One only needs to see a foal walking less than an hour after birth to be convinced of this.
Part of the problem is that humans are born so premature that people confuse natural maturation with learning. Just as we don't learn puberty, we don't learn how to walk.
>Which cultures completely restrict their infants from attempting to walk?
The ones I mentioned in my comment.
>Did you read the paper you linked? It describes all the immense amount of learning that actually happens.
Again, as I said, there is a degree of fine-tuning but the core mechanisms are innate.
Some examples:
> In particular, the core premotor components of locomotor circuitry mainly derive from a set of embryonic interneurons that are remarkably conserved across different
species
>Detailed EMG recordings in chick embryos during the final week of incubation showed that the profiles of EMG activity during repetitive limb movements resemble those of locomotion at hatching
> In addition, human fetuses exhibit a rich repertoire of leg movements that includes single leg kicks, symmetrical double legs kicks, and symmetrical inter-limb alternation with variable phase.
I don't think you read the article, or else you think that "development" means learning.
>Have you actually seen a foal walking? They are very visibly learning how to do it!
They can walk right away, but they get better at it. It's innate, but you can fine-tune it. Like I said.

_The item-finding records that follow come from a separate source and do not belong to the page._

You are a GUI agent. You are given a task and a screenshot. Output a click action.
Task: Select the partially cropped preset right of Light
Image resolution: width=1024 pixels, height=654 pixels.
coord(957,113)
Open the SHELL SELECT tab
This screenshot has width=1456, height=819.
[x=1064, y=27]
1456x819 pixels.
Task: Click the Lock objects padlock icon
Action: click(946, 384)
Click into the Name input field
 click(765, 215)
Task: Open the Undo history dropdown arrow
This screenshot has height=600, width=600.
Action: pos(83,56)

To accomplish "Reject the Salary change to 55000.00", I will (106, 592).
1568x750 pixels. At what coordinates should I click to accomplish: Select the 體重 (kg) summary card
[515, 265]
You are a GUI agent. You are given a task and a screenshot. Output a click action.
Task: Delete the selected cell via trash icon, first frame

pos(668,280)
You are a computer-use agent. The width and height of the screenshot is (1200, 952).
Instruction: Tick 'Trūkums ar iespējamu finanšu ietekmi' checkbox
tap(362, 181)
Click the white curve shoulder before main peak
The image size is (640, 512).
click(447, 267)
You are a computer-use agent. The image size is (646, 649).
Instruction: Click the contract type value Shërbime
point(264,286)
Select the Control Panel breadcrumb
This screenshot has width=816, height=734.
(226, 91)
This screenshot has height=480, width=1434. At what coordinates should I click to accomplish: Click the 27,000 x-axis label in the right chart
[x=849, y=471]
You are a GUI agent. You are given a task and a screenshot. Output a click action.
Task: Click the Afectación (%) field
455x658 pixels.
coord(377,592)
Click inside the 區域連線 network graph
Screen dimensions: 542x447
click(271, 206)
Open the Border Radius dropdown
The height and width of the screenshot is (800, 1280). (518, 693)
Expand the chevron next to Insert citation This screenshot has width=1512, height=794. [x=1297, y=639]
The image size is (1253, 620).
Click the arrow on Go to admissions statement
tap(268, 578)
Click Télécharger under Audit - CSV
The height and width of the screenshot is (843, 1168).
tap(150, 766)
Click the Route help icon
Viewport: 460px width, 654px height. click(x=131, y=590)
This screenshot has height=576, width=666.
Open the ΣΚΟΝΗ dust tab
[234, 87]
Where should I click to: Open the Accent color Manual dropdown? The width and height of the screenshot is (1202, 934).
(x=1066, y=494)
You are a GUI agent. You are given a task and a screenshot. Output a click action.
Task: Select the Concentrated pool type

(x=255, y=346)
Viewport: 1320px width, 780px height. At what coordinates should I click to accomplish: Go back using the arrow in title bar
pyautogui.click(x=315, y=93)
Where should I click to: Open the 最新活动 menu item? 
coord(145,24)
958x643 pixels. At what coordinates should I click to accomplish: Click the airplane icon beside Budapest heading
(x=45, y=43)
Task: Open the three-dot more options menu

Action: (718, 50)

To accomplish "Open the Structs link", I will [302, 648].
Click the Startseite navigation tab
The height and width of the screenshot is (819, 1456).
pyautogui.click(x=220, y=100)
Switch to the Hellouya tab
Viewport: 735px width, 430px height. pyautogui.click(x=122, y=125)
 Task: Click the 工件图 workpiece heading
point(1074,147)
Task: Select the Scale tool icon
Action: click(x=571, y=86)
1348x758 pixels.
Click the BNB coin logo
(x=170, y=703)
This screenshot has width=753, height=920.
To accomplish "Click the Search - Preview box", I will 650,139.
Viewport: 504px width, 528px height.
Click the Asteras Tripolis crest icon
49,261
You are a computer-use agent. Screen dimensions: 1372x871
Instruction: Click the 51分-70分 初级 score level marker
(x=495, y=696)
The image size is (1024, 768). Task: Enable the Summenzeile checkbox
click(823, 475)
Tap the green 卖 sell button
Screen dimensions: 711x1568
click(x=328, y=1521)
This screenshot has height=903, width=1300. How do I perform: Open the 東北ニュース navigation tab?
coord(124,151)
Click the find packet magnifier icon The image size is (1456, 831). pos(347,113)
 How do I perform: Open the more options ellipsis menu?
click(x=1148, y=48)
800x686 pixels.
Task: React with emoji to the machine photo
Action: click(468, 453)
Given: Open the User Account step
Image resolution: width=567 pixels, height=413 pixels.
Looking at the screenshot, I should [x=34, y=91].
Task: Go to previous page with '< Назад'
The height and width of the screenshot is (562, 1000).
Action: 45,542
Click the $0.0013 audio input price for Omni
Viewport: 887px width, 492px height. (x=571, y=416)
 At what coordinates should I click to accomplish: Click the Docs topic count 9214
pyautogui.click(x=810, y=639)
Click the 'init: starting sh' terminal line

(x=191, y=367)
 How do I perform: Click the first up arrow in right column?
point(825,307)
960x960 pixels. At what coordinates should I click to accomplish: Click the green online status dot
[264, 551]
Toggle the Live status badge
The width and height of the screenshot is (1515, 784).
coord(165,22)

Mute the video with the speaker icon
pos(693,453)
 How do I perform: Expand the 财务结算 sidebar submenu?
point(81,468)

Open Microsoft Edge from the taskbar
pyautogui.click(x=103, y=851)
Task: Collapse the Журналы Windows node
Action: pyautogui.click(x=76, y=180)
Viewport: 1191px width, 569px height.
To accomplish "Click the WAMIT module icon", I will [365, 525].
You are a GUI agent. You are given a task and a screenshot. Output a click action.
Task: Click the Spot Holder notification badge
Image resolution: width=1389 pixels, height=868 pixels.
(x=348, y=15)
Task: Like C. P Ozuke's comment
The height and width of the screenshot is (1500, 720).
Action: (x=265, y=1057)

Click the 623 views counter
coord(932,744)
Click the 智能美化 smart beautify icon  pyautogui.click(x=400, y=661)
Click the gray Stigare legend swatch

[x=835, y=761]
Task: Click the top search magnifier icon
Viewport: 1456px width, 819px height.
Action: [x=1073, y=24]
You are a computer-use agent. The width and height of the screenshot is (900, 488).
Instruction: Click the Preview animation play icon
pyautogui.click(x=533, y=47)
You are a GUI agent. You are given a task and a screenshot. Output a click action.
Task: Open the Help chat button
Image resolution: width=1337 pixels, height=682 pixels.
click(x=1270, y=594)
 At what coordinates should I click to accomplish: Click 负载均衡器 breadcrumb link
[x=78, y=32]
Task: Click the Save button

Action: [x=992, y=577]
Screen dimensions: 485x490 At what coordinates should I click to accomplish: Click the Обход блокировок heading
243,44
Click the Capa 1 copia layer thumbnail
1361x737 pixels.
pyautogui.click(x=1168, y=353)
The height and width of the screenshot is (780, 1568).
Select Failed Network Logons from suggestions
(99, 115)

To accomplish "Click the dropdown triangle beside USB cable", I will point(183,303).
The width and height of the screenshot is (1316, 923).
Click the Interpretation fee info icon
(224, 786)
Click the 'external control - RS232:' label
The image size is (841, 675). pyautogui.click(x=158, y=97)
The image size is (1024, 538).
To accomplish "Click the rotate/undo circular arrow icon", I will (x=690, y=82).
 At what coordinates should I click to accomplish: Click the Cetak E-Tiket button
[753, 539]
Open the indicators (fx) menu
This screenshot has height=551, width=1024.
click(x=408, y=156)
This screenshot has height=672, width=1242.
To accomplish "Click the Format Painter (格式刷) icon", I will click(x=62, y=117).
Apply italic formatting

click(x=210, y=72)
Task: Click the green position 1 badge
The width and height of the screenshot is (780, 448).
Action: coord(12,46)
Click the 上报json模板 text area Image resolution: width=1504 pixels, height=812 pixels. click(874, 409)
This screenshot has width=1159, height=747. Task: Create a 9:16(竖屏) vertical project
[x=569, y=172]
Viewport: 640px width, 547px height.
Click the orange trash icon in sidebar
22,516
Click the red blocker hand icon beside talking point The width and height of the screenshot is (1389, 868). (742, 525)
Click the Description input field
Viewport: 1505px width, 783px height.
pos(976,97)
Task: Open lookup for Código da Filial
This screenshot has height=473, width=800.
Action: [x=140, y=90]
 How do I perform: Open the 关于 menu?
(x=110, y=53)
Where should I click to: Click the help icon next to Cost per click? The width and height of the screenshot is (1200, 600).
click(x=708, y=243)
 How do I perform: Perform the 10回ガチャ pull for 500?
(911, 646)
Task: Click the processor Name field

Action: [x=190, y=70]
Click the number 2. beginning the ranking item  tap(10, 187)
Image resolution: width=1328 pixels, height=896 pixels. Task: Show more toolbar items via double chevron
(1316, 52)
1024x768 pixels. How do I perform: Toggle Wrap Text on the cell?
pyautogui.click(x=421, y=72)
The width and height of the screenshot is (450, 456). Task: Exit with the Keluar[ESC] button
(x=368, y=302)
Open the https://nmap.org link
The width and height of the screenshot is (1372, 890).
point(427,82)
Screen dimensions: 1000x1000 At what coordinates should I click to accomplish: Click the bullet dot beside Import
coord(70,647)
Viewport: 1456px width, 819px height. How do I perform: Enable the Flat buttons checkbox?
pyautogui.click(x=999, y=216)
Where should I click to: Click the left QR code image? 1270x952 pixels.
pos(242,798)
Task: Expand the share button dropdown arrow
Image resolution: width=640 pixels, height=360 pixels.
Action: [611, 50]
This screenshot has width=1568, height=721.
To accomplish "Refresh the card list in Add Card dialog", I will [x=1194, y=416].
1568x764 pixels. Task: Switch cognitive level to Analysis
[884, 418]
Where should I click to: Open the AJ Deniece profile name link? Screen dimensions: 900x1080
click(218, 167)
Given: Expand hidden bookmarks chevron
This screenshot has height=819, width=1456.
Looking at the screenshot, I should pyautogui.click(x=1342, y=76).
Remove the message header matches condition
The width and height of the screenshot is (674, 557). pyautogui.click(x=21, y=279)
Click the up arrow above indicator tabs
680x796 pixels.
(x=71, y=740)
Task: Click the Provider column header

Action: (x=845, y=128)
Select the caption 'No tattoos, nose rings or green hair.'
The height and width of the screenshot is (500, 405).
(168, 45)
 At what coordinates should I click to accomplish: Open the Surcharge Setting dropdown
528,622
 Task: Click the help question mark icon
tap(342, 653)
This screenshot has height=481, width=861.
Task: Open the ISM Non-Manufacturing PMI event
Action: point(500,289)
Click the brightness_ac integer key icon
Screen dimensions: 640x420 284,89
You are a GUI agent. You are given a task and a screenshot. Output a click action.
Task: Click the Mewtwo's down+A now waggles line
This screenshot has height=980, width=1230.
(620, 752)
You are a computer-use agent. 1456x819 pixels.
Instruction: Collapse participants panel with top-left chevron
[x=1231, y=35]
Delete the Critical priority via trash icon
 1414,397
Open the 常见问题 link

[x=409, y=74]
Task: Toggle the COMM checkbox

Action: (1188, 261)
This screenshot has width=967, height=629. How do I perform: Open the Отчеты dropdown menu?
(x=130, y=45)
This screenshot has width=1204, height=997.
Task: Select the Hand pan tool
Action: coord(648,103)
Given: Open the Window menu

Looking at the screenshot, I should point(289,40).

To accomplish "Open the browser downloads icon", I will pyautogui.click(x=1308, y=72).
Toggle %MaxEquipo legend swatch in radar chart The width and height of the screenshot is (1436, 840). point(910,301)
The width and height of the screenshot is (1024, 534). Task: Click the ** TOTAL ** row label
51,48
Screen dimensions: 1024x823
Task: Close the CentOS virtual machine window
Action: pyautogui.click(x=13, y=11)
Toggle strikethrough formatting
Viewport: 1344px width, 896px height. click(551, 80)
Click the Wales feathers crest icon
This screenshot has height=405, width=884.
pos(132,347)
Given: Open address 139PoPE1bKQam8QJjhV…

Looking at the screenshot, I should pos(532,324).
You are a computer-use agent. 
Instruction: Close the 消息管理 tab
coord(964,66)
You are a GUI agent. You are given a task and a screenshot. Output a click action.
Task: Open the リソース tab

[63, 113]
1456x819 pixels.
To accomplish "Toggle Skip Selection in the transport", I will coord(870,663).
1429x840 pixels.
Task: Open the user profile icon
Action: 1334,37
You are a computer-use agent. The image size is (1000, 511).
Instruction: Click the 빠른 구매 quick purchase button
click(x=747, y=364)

I think your definition of innate is counter to the common definition of innate. The common definition of innate is that there is no thought behind full understanding and capacity to perform- for example, snakes do not generally need to learn how to move without legs or how to open the mouth large enough to consume big food. There isn’t a try/fail cycle while they understand the capacities of their body. I fed my pet snake a baby quail for the first time in its life and it clearly had to learn how to eat it (tried and spat out the leg, wing, etc) even though the core mechanism of big mouth big swallow is there was clearly innate in it. Just because there is a core mechanism to walk existing in babies doesn’t mean the baby doesn’t still need to learn how to perform the behavior voluntarily, on command, consciously according to their own will.
What you just described for the baby applies equally to the snake. It's obviously difficult to neatly segment things into innate and non-innate, but the idea that walking is a matter of maturation rather than "learning" is the mainstream view among scientists and has been for a century.
Again, I conceded that you have to "fine-tune" to get good at walking. But the contrast that with say, playing golf. That's something that categorically has to be learnt, we don't see fetus practicing their drive in utero.
No, that is actually exactly what I was describing. If it was innate, they wouldn't need to trial and error their way (i.e. learn) to proficiency. But indeed they do.
Your analogy was puberty, which in fact happens with development regardless of trial and error (i.e. learning).
The two developmental processes are clearly distinct. The distinction is that one is a process of learning and the other is not.
I'm talking about being able to walk, you're talking about being proficient. I've said repeatedly that fine-tuning to get better is not incompatible with innateness.